I parchi divertimento, così come altri anelli della filiera turistica, sono un settore che ha la sua specificità e quindi esigenze ben precise. Basti dire che “ogni parco ha un modello di business differente”, osserva Giuseppe Ira, presidente dell’Associazione Parchi Permanenti Italiani e di Leolandia. La battaglia portata avanti in questi mesi di crisi, ancora in atto, dovuta alla pandemia, è stata quella di farsi riconoscere dal governo, quali “attori di primo piano nella composizione dell’offerta turistica del territorio. Manca una vision corretta sulla specificità del nostro comparto – afferma Ira -, i parchi sono aziende capital intensive, sostengono investimenti importanti a inizio anno per il rinnovo dell’offerta e hanno bisogno di liquidità immediata”. A tal proposito il presidente non nasconde che “le banche non sono sempre state dalla nostra parte e l’assenza di un supporto governativo ci ha fortemente penalizzati, specialmente all’inizio dell’emergenza. A ciò si aggiunge il tema della tassazione, particolarmente sentito proprio in queste settimane”.
In questo momento le imprese “hanno bisogno di liquidità”, lo dice chiaramente Ira, “attraverso la concessione di finanziamenti a lungo termine e la dilazione delle scadenze legate agli oneri con l’agenzia delle entrate. Un altro aspetto importante è la tutela istituzionale, che passa dal riconoscimento della nostra specificità: un parco permanente è contraddistinto da dinamiche assimilabili a quelle di una struttura ricettiva turistica. Al contrario, siamo assimilati al settore dei circhi e degli spettacoli viaggianti e da questo derivano provvedimenti inadatti e privi di efficacia”.
Alle spalle c’è un’estate influenzata dai protocolli promossi dalla stessa associazione “per garantire la sicurezza di clienti e visitatori. Abbiamo dovuto sostenere notevoli investimenti sia prima dell’apertura, per riorganizzare i flussi e gli spazi, sia durante la stagione, per applicare i protocolli e formare il personale”. A pesare sui flussi di cassa anche “il contingentamento degli ingressi, per evitare il rischio assembramenti. Una parte del pubblico ha reagito positivamente, anche se i flussi da fuori regione e dall’estero sono diminuiti sensibilmente. Da destinazione turistica i parchi si sono trasformati, speriamo temporaneamente, in attrazione di prossimità”, constata il manager.

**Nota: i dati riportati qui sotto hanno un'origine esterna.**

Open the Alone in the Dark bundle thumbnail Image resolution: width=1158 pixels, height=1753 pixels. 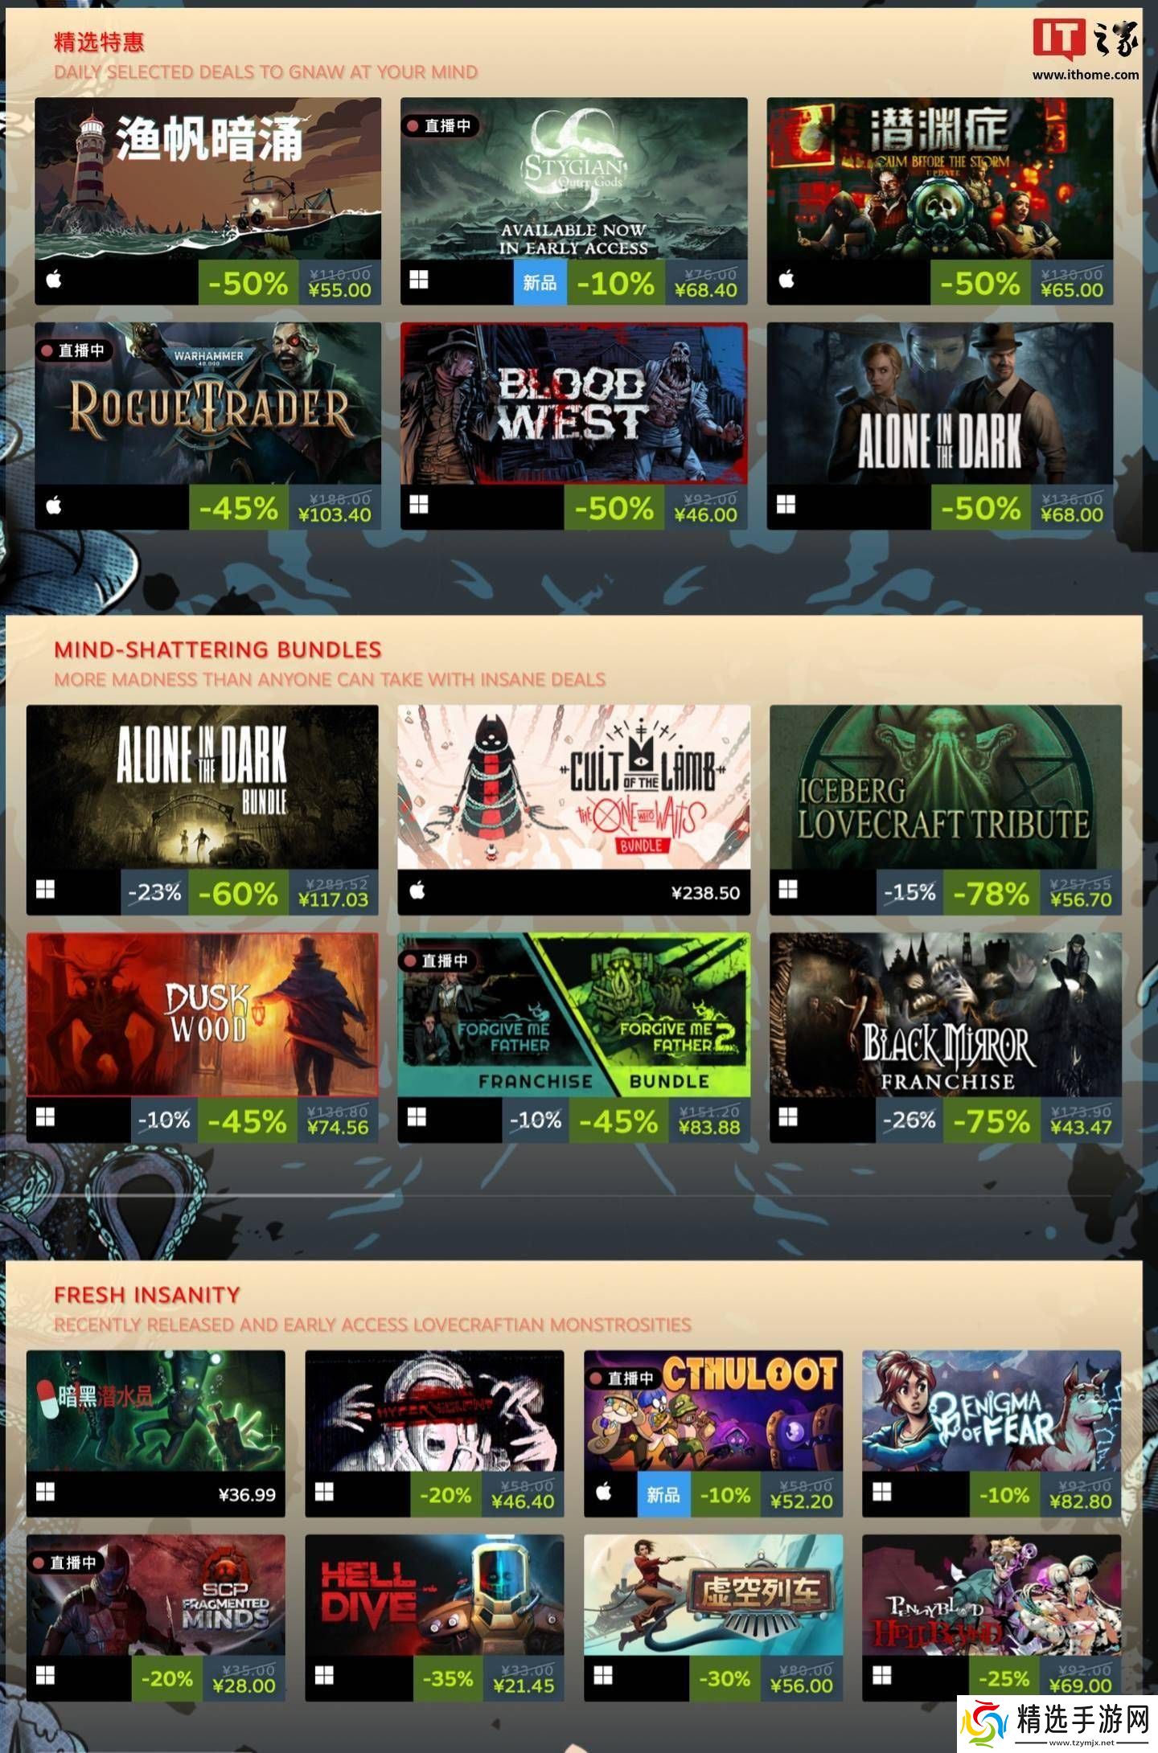pyautogui.click(x=203, y=787)
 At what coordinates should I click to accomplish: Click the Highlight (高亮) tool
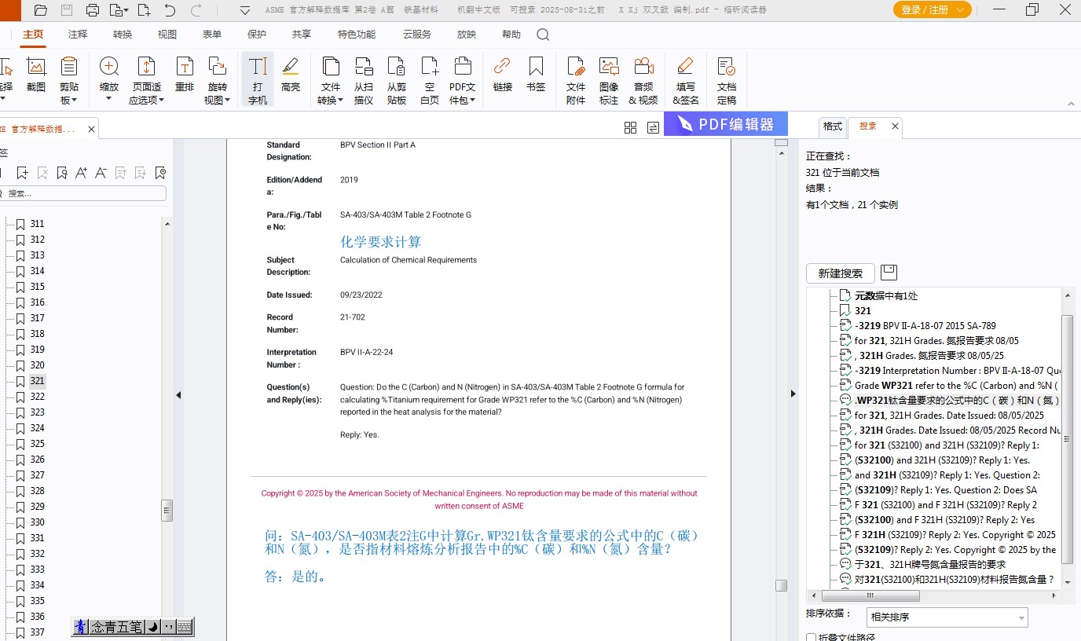pyautogui.click(x=291, y=75)
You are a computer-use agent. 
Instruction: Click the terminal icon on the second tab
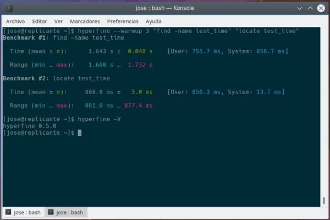[x=51, y=212]
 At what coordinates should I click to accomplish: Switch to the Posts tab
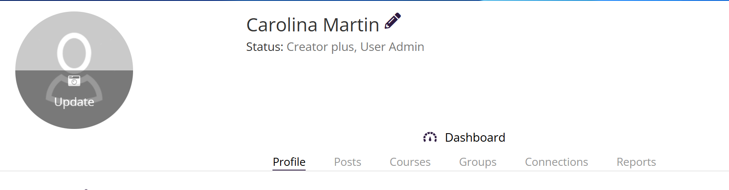pos(347,162)
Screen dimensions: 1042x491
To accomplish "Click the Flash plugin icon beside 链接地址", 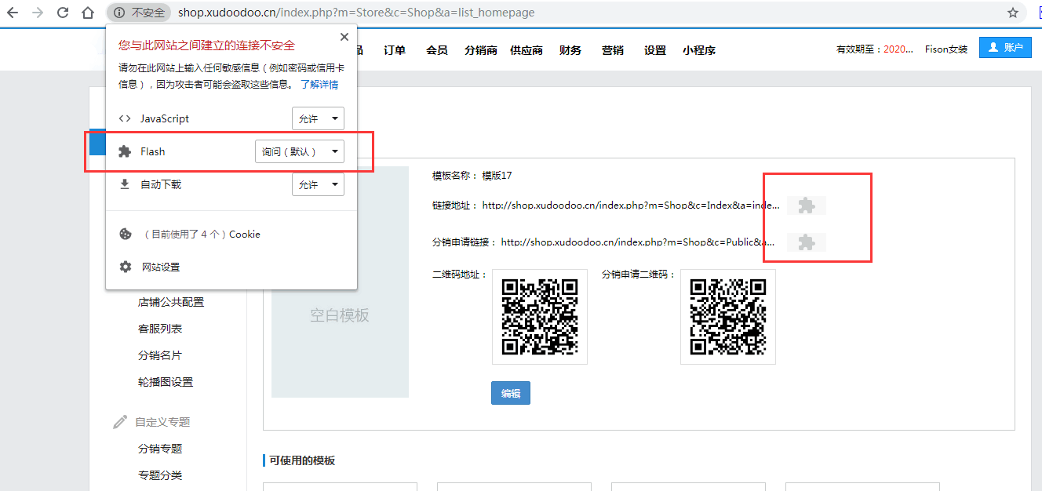I will [806, 205].
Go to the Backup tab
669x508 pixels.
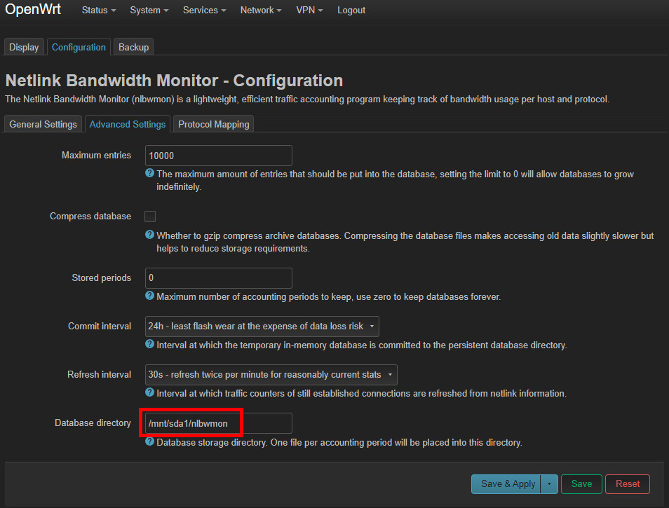133,47
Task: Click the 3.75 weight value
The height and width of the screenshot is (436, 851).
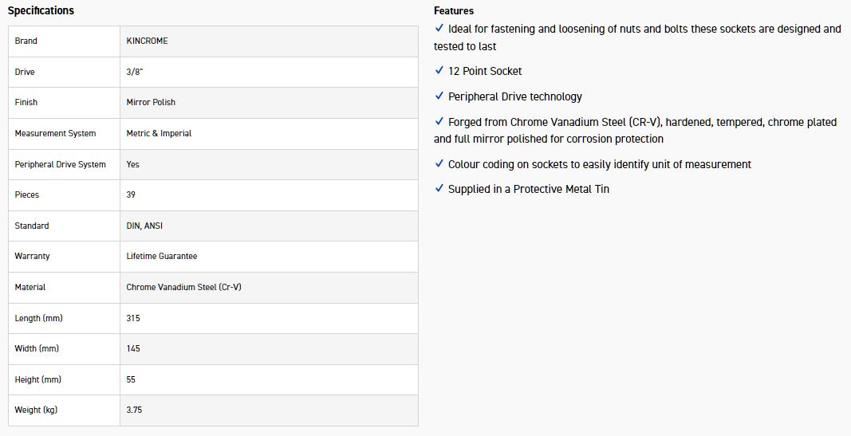Action: point(134,410)
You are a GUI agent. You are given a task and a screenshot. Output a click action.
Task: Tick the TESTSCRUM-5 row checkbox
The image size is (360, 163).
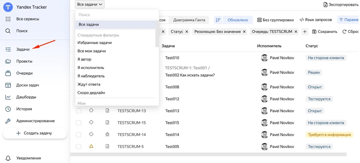(79, 147)
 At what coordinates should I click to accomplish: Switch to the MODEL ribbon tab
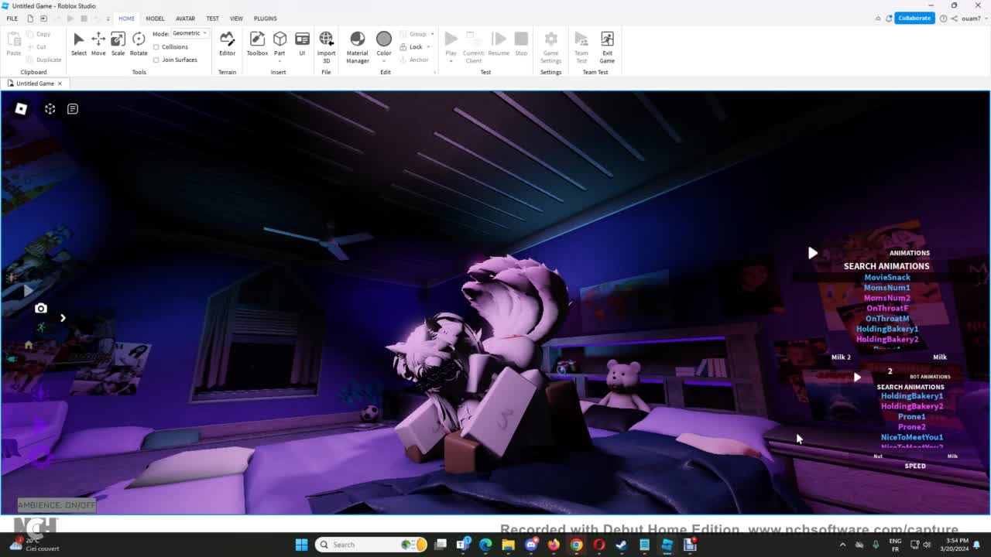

I parchi sono abituati a ragionare con questi numeri: “Nel 2019 sono stati visitati da più di 1.500.000 stranieri a fronte di circa 1.100.000 pernottamenti. Quest’anno la presenza straniera è stata marginale e limitata ai parchi situati in prossimità di destinazioni turistiche. E’ mancata la domanda proveniente da Stati Uniti e Emirati Arabi, tra i mercati più sensibili all’offerta”. Il mercato interno? “Non ha compensato la carenza di stranieri, specialmente al Nord, dove sono mancati i consueti arrivi dal Centro-Sud Italia”.
In tutto ciò come cambia il rapporto di lavoro con le adv? Ira fa presente che i reparti commerciali dei parchi “hanno attivato le procedure per assistere il trade anche da remoto, costruendo pacchetti standard e proposte su misura”.